According to the terms of the tender offer, all shares that were validly tendered have been accepted for payment. The subsequent offering period expired at midnight (New York City time) on August 31, 2009, and was not extended. Bristol-Myers Squibb intends to complete the acquisition of Medarex through what is known as a “short-form merger,” that is, without a vote or meeting of Medarex’s remaining shareholders. In the merger, each of the remaining shares of Medarex common stock will be converted into the right to receive $16.00 per share, in cash, without interest and less any required withholding taxes, which is the same amount per share which was paid in the tender offer. The merger is expected to occur on or about September 1, 2009. Following the merger, Medarex will become a wholly-owned subsidiary of Bristol-Myers Squibb, and Medarex’s common stock will no longer list on NASDAQ.

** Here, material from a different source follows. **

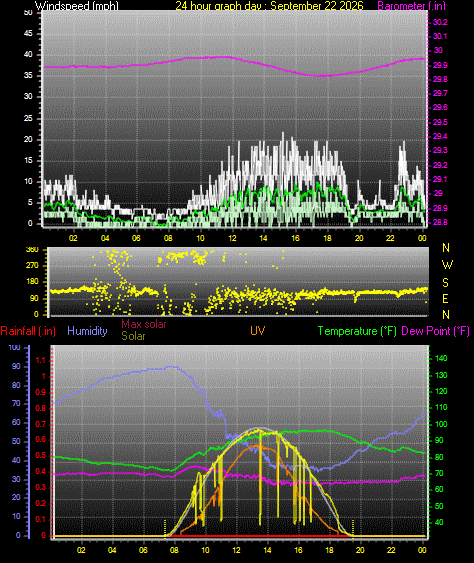Click the 18 hour mark on bottom graph
474x563 pixels.
pyautogui.click(x=329, y=550)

About Bristol-Myers Squibb

Bristol-Myers Squibb is a global biopharmaceutical company whose mission is to extend and enhance human life. For more information, visit: www.bms.com.

Forward-Looking Statements

Certain statements contained in this press release may constitute "forward-looking statements". All statements in this press release, other than those relating to historical information or current condition, are forward-looking statements. Such forward-looking statements are based on current expectations and involve inherent risks and uncertainties, including factors that could delay, divert or change any of them, and could cause actual outcomes and results to differ materially from current expectations. No forward-looking statement can be guaranteed. Among other risks, there can be no guarantee that the acquisition will be completed, or if it is completed, that it will close within the anticipated time period. Forward-looking statements in the press release should be evaluated together with the many uncertainties that affect Bristol-Myers Squibb's business, particularly those identified in the cautionary factors discussion in Bristol-Myers Squibb's Annual Report on Form 10-K for the year ended December 31, 2008, its Quarterly Reports on Form 10-Q, and Current Reports on Form 8-K. Bristol-Myers Squibb undertakes no obligation to publicly update any forward-looking statement, whether as a result of new information, future events, or otherwise.

Except for the historical information presented herein, matters discussed herein may constitute forward-looking statements that are subject to certain risks and uncertainties that could cause actual results to differ materially from any future results, performance or achievements expressed or implied by such statements. Statements that are not historical facts, including statements preceded by, followed by, or that include the words “future”; “anticipate”; “potential”; “believe”; or similar statements are forward-looking statements. Risks and uncertainties include uncertainties as to the timing of the merger; the possibility that various closing conditions for the transaction may not be satisfied or waived; the effects of disruption from the transaction making it more difficult to maintain relationships with employees, licensees, other business partners or governmental entities; as well as risks detailed from time to time in Medarex’s public disclosure filings with the SEC, including its Annual Report on Form 10-K for the fiscal year ended December 31, 2008, subsequent quarterly filings on Form 10-Q and the Solicitation/Recommendation Statement filed in connection with the tender offer. The information contained in this release is as of August 31, 2009.

This press release is neither an offer to purchase nor a solicitation of an offer to sell shares of Medarex.